Bürger mit Aufklärung von US-Spionage unzufrieden

Köln (dpa) - Mehr als zwei Drittel der Bundesbürger sind nach dem jüngsten Deutschlandtrend unzufrieden mit den bisherigen Bemühungen der Bundesregierung, die Überwachung durch US-Geheimdienste aufzuklären.

US-Spionage
Nur 22 Prozent der Bürger sind zufrieden mit der deutschen Aufklärungsarbeit über den Späh-Skandal. Foto: Martin Gerten
dpa

Nur 22 Prozent der Bürger äußerten sich zufrieden mit der Aufklärungsarbeit, ein Prozent sehr zufrieden, ergab der Deutschlandtrend im Auftrag des ARD-Morgenmagazins. Infratest dimap befragte am Dienstag und Mittwoch 1000 wahlberechtigte Bürger.

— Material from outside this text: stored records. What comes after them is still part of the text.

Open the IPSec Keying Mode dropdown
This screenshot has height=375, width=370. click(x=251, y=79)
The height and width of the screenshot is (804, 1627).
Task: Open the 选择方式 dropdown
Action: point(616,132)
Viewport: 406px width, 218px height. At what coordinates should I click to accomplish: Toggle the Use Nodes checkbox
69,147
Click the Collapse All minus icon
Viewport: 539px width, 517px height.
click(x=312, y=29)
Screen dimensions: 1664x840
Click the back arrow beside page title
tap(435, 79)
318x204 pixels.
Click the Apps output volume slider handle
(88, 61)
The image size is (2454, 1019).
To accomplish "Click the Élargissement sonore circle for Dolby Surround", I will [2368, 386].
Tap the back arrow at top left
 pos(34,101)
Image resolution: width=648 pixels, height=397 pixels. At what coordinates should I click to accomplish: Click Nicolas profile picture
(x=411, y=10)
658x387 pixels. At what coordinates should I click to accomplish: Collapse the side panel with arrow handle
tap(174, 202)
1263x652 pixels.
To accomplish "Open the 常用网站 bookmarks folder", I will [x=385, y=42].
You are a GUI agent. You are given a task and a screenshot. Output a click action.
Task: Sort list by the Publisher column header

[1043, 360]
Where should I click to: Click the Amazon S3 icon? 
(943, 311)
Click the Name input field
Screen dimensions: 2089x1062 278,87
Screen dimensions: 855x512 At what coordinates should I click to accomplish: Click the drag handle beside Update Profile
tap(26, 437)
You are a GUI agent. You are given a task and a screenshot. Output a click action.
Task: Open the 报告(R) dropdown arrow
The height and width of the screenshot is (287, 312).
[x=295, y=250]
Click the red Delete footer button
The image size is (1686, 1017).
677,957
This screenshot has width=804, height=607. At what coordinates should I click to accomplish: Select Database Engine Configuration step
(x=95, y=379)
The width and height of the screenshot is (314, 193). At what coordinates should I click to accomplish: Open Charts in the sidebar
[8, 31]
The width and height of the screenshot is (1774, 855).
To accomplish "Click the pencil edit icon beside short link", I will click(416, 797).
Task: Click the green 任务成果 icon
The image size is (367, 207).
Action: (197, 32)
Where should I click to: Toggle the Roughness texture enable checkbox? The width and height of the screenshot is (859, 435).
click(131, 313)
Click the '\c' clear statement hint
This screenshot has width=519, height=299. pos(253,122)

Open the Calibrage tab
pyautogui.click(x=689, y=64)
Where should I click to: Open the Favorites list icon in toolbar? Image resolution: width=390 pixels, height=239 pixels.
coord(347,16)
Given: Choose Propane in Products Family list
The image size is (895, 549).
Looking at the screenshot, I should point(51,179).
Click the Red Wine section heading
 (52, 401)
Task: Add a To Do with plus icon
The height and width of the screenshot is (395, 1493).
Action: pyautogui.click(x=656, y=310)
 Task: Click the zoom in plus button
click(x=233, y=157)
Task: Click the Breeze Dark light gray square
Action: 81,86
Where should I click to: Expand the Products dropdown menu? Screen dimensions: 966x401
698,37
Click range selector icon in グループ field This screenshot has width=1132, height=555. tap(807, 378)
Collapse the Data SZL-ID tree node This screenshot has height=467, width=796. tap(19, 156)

Bei der Wahlentscheidung spielt die Reaktion der Bundesregierung auf die Überwachungsmaßnahmen der US-Geheimdienste demnach für 70 Prozent der Befragten nur eine geringe (33 Prozent) oder gar keine Rolle (37 Prozent). Jeder Fünfte (21 Prozent) schreibt dem Thema eine «große Rolle» zu, nur sechs Prozent eine «sehr große» Rolle.